▸ **EXERCISE AIM**
Nothing but the lines from the one containing "Instruction: Click the yellow" through the end of the data below may appear in the response, each one exact.

▸ **INPUT DATA**
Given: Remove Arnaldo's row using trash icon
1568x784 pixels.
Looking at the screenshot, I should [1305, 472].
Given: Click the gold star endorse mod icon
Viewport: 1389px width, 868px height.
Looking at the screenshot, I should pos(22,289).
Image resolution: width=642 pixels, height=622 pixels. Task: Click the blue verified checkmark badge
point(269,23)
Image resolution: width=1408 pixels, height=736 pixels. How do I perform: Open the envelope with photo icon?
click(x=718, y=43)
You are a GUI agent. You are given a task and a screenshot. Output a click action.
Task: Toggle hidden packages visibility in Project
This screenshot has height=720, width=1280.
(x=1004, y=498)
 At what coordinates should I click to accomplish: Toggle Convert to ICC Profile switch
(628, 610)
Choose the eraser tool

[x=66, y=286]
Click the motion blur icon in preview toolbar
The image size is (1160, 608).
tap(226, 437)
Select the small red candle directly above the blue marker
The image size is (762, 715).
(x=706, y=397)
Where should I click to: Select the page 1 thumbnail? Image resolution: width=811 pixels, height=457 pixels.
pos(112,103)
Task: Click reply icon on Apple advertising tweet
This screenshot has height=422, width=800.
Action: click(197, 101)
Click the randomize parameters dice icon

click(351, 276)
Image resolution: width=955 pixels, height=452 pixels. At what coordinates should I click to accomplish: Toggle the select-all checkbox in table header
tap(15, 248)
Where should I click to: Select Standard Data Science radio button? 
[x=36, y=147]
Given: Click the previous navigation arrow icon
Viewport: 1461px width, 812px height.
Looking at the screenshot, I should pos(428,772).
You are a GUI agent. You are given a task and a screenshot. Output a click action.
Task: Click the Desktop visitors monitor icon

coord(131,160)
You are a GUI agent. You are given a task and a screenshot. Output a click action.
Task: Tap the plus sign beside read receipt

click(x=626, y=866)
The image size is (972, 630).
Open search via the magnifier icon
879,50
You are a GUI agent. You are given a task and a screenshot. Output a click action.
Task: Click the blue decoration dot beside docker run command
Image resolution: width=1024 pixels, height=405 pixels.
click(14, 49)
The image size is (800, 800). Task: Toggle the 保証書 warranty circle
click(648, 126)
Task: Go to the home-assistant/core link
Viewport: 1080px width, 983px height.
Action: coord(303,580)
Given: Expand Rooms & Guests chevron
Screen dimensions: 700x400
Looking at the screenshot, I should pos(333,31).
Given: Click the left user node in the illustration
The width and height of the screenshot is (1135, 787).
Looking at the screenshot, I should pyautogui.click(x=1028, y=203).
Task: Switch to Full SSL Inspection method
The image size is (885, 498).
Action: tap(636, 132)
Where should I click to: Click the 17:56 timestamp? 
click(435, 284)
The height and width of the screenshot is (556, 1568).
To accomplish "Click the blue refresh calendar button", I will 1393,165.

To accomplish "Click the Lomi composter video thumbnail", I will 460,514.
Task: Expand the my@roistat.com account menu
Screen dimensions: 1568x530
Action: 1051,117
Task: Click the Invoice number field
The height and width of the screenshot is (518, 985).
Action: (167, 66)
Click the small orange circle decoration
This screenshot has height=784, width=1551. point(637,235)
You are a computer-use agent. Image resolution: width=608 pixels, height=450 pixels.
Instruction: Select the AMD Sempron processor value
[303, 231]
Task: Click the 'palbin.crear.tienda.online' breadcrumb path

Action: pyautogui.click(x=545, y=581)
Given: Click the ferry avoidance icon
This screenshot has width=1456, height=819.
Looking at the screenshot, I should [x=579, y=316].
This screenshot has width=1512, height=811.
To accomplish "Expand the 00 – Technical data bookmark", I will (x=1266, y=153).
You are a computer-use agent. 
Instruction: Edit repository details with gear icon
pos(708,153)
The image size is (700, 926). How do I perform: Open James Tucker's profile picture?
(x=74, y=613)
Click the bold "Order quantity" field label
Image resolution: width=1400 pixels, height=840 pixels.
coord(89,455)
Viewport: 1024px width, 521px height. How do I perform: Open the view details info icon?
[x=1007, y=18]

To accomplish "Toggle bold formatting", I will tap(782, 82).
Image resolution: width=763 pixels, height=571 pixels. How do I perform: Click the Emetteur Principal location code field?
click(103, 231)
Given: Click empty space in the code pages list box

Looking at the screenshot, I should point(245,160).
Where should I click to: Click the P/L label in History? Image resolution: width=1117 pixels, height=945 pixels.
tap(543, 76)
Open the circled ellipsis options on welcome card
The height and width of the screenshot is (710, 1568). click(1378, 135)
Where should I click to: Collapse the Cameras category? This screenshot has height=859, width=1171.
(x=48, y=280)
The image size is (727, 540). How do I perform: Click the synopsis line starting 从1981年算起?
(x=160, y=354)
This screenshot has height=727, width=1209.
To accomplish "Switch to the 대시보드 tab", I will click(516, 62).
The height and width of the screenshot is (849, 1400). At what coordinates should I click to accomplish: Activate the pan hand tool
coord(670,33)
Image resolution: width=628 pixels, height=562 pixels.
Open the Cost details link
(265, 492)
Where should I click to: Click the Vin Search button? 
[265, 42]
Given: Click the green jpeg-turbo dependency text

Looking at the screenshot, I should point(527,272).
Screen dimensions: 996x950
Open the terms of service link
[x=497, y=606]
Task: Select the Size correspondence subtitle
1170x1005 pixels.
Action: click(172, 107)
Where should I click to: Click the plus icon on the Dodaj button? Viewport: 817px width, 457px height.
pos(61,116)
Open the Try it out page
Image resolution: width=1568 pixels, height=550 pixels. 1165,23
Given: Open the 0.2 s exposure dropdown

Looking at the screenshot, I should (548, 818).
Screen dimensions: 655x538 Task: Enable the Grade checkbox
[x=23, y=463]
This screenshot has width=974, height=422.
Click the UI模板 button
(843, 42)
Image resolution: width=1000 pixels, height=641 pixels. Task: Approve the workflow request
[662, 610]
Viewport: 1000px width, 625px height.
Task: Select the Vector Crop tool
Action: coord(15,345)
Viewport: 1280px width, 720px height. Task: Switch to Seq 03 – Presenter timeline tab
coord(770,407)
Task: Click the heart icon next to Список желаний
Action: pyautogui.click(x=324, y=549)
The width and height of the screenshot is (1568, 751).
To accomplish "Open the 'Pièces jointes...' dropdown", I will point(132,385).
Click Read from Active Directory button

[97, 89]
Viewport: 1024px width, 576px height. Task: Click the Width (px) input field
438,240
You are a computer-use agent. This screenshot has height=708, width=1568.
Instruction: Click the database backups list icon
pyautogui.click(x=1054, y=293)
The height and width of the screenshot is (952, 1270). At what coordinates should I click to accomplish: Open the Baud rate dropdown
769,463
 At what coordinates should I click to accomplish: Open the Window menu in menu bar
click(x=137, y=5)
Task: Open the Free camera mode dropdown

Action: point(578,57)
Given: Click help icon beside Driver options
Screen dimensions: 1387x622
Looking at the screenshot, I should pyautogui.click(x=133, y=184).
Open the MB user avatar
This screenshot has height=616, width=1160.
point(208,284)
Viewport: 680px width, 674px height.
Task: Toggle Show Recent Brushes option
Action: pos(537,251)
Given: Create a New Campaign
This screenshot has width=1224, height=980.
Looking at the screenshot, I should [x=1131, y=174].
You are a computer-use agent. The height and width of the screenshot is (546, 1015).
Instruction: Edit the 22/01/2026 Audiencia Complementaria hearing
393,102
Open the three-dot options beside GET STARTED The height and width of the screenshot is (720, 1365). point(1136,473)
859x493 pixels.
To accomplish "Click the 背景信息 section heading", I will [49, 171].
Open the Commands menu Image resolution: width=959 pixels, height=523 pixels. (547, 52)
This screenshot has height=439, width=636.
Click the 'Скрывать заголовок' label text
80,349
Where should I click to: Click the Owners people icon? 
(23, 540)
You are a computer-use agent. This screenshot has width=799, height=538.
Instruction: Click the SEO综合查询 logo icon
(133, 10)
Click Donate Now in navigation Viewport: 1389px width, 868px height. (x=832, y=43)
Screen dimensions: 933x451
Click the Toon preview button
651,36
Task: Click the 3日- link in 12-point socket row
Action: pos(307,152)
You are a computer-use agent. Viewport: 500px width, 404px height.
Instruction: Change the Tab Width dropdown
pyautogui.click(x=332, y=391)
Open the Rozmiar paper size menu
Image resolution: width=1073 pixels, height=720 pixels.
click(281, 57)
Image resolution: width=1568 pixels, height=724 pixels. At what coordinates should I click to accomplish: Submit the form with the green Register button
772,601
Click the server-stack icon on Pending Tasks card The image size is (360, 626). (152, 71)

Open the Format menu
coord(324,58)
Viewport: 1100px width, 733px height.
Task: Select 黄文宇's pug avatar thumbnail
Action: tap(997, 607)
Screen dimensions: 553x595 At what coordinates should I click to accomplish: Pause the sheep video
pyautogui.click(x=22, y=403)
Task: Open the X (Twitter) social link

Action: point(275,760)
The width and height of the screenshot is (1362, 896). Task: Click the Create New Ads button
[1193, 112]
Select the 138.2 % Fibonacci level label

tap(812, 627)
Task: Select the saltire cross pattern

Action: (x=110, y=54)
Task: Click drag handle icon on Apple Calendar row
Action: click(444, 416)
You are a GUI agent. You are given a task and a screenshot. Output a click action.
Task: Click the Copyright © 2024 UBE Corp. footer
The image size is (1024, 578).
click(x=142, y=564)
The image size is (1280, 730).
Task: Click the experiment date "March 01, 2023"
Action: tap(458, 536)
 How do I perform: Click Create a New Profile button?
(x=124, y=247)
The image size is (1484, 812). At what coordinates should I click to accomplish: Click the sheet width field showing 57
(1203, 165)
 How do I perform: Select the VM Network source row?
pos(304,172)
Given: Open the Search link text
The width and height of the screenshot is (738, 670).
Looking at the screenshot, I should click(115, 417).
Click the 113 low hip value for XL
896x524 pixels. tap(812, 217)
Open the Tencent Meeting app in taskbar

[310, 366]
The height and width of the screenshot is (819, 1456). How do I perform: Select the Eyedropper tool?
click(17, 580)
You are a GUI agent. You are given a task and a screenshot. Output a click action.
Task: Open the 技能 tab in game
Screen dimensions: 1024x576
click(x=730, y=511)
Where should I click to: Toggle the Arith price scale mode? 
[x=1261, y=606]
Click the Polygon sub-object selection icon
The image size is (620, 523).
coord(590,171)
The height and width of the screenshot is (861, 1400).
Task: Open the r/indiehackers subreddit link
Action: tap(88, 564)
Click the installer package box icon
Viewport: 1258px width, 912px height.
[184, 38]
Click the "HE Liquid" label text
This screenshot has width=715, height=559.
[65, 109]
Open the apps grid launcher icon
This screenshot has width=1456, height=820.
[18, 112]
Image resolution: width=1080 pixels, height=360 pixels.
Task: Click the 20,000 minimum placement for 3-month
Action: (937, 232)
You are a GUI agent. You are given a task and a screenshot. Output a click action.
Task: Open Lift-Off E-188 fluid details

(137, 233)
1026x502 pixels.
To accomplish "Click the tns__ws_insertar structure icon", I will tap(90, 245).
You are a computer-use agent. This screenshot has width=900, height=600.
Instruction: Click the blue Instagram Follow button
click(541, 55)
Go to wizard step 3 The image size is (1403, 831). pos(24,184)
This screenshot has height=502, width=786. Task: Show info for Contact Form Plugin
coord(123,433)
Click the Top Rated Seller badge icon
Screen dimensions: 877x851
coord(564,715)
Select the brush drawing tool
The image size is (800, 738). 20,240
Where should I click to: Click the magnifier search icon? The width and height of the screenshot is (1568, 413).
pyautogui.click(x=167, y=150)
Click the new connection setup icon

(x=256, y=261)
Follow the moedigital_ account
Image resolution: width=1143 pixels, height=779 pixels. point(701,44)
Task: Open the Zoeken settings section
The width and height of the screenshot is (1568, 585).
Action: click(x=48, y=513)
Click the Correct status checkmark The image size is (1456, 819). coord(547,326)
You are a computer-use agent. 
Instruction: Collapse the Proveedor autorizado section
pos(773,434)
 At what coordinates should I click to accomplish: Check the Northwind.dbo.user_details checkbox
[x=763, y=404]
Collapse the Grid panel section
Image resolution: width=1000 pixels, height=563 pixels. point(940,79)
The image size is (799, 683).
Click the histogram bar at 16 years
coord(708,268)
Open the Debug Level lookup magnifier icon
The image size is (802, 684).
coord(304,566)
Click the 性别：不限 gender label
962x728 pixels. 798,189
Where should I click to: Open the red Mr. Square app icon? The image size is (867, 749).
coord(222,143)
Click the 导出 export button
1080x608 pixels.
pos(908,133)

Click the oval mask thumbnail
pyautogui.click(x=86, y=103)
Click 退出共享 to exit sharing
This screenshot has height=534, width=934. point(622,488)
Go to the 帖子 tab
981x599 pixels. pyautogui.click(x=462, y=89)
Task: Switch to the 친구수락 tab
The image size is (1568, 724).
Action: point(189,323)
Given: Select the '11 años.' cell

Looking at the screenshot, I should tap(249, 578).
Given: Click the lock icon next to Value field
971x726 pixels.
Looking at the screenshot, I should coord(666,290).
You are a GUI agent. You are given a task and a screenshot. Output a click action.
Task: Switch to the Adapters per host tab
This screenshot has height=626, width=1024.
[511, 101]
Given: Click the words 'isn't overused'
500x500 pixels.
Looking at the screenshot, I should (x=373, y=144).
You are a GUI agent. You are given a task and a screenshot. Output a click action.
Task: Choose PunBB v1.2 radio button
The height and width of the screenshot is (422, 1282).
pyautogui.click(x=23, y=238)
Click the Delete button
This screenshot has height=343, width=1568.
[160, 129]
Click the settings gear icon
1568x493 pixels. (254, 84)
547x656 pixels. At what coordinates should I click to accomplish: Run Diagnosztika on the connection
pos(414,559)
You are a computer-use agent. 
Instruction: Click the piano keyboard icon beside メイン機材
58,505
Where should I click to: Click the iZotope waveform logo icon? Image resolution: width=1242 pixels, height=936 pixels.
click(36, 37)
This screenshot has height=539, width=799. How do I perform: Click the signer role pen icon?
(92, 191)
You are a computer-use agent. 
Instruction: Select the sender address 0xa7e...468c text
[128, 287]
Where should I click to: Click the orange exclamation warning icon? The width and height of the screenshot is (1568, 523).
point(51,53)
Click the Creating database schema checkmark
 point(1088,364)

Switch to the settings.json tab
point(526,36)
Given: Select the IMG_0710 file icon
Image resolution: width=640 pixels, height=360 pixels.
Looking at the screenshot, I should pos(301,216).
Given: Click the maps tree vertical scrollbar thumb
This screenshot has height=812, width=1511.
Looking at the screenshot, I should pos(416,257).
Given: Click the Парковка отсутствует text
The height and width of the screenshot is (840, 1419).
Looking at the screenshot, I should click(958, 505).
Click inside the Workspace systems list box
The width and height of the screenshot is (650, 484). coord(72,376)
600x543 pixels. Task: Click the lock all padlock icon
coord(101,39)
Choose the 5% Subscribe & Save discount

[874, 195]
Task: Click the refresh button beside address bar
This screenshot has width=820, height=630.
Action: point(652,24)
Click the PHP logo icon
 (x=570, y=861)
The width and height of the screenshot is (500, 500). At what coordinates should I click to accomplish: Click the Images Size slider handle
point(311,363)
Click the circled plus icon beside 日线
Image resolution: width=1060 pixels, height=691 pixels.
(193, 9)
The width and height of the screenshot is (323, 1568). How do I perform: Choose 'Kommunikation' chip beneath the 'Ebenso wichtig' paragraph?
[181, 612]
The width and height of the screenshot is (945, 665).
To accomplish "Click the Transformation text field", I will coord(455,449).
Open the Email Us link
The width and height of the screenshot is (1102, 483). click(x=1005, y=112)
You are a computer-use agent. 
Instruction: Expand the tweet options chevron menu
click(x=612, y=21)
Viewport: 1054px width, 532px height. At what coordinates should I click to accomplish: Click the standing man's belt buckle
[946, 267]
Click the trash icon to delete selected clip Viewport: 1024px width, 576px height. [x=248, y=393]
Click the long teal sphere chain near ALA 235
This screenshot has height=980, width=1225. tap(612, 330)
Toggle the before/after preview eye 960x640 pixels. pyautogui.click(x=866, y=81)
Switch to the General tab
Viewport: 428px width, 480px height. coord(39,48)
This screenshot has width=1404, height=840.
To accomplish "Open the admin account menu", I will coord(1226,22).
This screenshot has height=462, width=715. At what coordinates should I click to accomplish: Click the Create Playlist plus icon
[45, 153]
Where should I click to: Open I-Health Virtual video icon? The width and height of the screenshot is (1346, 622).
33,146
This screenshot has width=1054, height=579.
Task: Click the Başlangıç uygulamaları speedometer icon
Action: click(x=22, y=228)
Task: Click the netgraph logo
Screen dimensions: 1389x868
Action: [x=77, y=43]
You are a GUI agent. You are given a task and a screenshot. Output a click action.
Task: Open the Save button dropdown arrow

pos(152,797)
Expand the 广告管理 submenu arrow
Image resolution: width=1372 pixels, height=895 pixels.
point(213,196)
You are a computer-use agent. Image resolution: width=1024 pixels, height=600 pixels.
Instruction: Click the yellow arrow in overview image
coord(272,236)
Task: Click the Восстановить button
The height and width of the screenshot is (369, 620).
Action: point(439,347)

▸ **ANSWER SPACE**
Instruction: Click the yellow arrow in overview image
coord(272,236)
Task: Click the Восстановить button
The height and width of the screenshot is (369, 620).
Action: point(439,347)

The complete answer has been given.